竹の子が延びきった頃の日本を発って、夏を感じる国々や、赤い線は引いてなかったけれど赤道を通り、輝しい太陽の船の旅を終え、どんより曇った寒い冬。言葉も住いも定まらず、孤独と心細さに消えてしまいそうになっていた。着いたぱかりのアルゼンチンで、第八十回目の農牧展を観て、大した豊かさの国に流れ着いたという思いは大きかったのです。
つやつやの毛足が長い、自分だけでは歩けない程太った牛が、ガウチョ(牧童)に支えられるようにしていたこと、毛糸作りに凝っていた当時、外側の薄汚れた毛を分けると、あまりにも長く白くぎっしりの羊毛をもつ羊がいることを知り、アルゼンチンの人々を掻分けて垣間見たガウチョの荒馬乗りの、なんて妙なことをすのかと思ったこと等ビルの建ち並ぶヨーロッパ的な町に着いて、まだ知らなかったアルゼンチンの広がりを思った最初のの時でした。
毎年期間中、何度となく牛や馬や豚を見たさに通いました。子供達が生まれてからは、いっそう繁々と。動物が、それぞれの専用車に乗せられて会場に連れて来られる始めの時から、ドラム缶に糞を残して牧場に帰って行ってしまうまで、臆病な馬がトラックから下りるのをいやがって暴れるところ。会場で生まれた豚の仔が、親にまつわって乳を飲み、急激に逞しく育ってゆく様、着飾ったガウチョが、これまた銀の馬具で飾った馬に乗る。そのアルゼンチン独特の姿。牛が尻尾を上げると、大型柄を持つガウチョが急いで零れくる物を受け止める。そんなことが見渡せる会場の中の動物臭さが満ちた中で、牛の肉を食べるレストランが大繁盛です。臭い所でよく食事が出来るものだと思ったものの、私達もすぐそこで食べる人達の仲間入りをしてしまいました。牛の種類も、ショルトン、シャロレー等七、八種あります。この日の為にガウチョが共に寝起きして磨ぎ上げた、一トンもある牛がずらりと並ぶのですからみごとです。品評会があります。入賞した動物はリボンを付けて、世話をしたガウチョの得意気な顔。続いて売られてゆくセリです。今年は、ポリー・エレフォー種のチャンピオンになった種牛が、日本円にすると二千五百万円程でセリが落ちたと話題になりました。こんなに高価な牛は、年を取って歯がすり減っても入歯を入れられて、長く働かされるのでしょう。その為の牛の入歯屋も展示をしています。
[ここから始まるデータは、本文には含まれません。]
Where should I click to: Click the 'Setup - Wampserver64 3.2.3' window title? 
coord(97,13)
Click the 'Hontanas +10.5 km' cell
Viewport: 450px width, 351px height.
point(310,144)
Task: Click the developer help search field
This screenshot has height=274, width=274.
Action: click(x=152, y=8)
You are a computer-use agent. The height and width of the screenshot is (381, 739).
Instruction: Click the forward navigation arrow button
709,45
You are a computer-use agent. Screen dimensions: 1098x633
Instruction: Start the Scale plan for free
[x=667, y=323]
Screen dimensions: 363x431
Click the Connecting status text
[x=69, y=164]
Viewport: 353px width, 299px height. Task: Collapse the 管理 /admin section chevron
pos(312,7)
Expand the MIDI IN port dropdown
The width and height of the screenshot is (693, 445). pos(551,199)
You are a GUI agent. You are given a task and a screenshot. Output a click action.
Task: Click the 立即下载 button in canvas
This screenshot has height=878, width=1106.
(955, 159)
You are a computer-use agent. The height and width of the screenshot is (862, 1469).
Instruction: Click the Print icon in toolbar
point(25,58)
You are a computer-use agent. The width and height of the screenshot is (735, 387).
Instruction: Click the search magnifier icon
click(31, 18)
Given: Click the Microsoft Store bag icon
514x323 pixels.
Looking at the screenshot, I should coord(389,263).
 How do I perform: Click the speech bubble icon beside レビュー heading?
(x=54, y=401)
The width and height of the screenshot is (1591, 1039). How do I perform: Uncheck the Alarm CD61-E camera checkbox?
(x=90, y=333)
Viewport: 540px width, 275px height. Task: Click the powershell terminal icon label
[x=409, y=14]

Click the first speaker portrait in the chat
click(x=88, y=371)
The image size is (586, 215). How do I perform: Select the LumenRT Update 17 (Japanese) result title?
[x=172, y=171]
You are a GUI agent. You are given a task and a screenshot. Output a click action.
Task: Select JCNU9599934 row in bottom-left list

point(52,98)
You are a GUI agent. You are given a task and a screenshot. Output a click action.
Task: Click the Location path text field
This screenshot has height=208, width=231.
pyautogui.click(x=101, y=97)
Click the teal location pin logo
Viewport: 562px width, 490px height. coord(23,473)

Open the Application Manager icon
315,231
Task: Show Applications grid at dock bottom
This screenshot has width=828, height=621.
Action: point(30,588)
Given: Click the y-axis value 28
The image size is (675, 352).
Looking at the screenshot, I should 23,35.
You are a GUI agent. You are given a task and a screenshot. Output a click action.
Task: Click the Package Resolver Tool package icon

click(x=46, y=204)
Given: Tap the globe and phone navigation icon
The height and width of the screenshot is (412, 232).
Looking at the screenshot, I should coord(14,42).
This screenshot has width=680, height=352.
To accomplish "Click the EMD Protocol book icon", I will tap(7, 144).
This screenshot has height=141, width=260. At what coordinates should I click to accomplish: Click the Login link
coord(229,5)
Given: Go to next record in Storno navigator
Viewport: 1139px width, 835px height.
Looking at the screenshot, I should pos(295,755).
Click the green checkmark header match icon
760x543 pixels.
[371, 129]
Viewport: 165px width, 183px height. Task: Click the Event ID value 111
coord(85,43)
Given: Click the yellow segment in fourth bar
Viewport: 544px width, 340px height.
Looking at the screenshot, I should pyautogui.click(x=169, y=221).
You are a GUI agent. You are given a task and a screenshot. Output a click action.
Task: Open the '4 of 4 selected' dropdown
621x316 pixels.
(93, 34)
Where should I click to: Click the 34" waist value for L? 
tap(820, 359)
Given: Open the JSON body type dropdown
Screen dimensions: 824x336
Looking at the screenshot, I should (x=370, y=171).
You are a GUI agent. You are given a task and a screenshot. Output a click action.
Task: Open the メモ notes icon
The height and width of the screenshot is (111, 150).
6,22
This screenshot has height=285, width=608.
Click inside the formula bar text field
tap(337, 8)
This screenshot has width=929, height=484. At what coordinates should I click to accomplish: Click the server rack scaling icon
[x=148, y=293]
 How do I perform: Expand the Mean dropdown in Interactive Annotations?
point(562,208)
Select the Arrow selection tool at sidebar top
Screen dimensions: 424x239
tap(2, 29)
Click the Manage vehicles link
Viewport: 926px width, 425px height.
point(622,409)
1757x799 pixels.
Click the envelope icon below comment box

入賞した動物を参加させて、麦の穂、砂糖黍、ブドウ等を祭壇に供え、青空の広場でミサが行われます。私達は欠かさずに出席しています。会場で生まれた仔牛がミサの間じっとして居られなくて、ガウチョに叱られているのがほほえましかったり、いろいろなハプニングのともなうミサです。私の子供達も歩けない頃から参加して、今では人々と一緒になって讃美歌を歌っています。一年ぶりに逢う人達とあいさつをしたりの社交の場でもあるのです。ミサの最後に、季節はずれのブドウの房をいただくのが楽しみなのです。
伝書鳩、兎、七面鳥等の鳥類類、ミンク、チンチラの他には、牛の乳をしぼる機械、農耕機、民芸品、毎年同じようにくりひろげられる展覧会も、その年々の景気を反映し、時の政府の方針、諸々の時世を感じつつ、確実に私のアルゼンチンでの思いを重ねてゆくのです。